» Try it:
The full set of lines below has to be duplicated exactly, with no picture kept.

Source data:
· · ·

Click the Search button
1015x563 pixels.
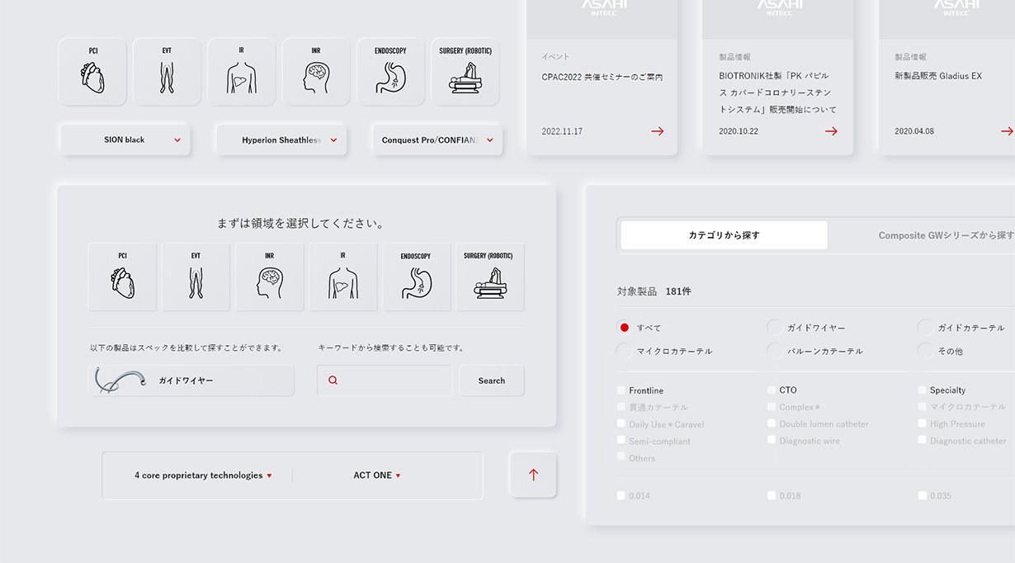[x=491, y=381]
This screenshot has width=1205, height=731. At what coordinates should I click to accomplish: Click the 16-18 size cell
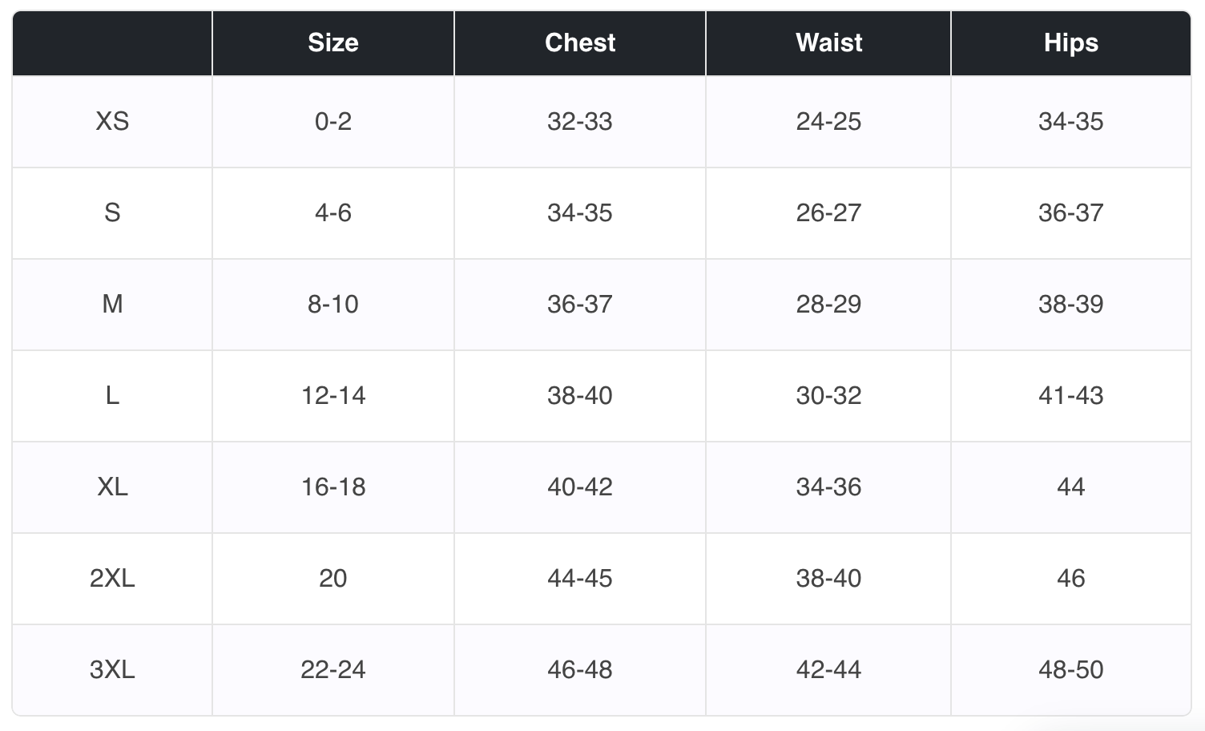pos(333,487)
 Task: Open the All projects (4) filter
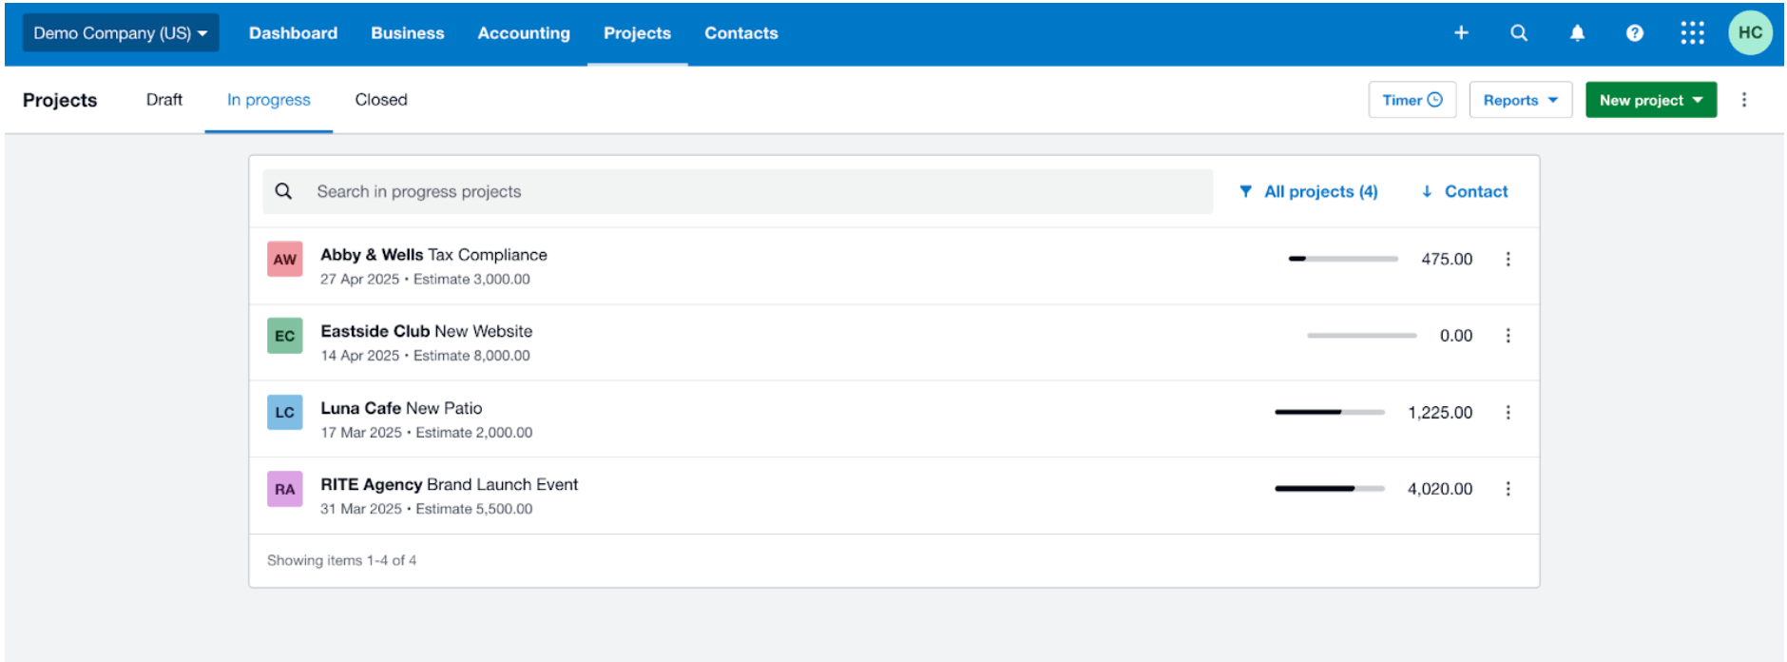click(x=1309, y=192)

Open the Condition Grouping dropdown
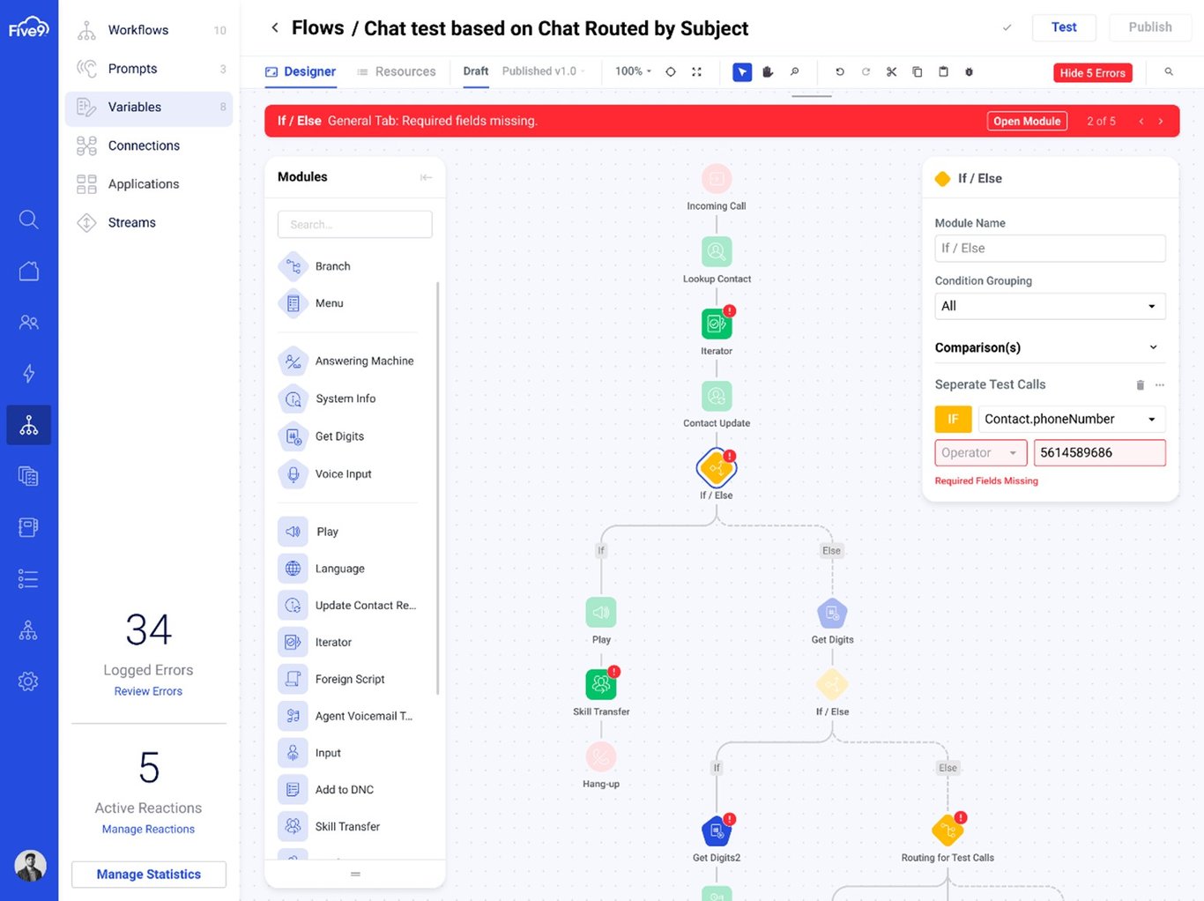pyautogui.click(x=1050, y=306)
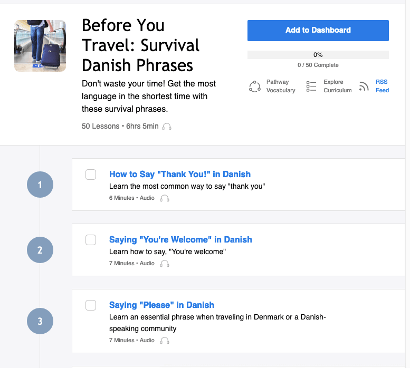
Task: Click headphones icon in Please lesson
Action: 165,341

· · ·

» Output:
Click the Search button
1015x563 pixels.
[x=491, y=381]
This screenshot has width=1205, height=731. At what coordinates should I click to accomplish: Click the 16-18 size cell
pos(333,487)
 Task: Open the All projects (4) filter
click(x=1309, y=192)

Open the Condition Grouping dropdown
pyautogui.click(x=1050, y=306)
Task: Click headphones icon in Please lesson
Action: 165,341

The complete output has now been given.